However, having found it, some problems emerge. The description in the article is accurate as to what happens in the tablet's text, but the issues are that: 1) This is Neo-Assyrian, not Sumerian, and 2) The word "mummu", or rather mu-um-mu, here refers not to some abstract magic concept of entropic creation or whatever, but simply to the bow frame.
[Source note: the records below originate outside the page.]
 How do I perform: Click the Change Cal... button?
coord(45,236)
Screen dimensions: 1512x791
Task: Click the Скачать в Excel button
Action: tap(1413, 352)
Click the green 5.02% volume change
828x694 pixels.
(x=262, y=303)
Anzu says " mu-um-[mu] ⸢gišPAN⸣ a-⸢na qi₂⸣-ša₂-ti-⸢ki⸣ " translated as "frame of the bow [return] to your forests", with the term in question being given quite simply as "frame."

I checked the entry for this term in the Chicago Assyrian Dictionary, M volume 2, p. 197-198 and it has quite a few definitions for it:

Mummu can be an indefinite pronoun meaning "someone, something";

Mummu A is given as 1. craftsman, creator; 2. school for scribes, workshop;

1a) as an epithet of Ea and Marduk; 1b) as an epithet of Tiamat; 1c) as an epithet of Ishtar; 1d) name of the vizier of Apsu, equated with Papsukkal and Ilabrat; 1e) unclear meaning in a list of temple property;

finally we get to mummu B, "a curved stick or beam", appearing a) in inventories and b) in literature, where it cites this exact line in the Epic of Zu:

"mu-um-mu qashti ana qisatiki (return) frame of the bow, to your forests (beside: arrow to the canebrake, bowstring to the sheep's back, feather to the birds) RA 46 36:42 also ibid. 34:26, dupl. STT 19:79 (Epic of Zu), also RA 46 32:12."

So "mummu" in this context just means "bow frame".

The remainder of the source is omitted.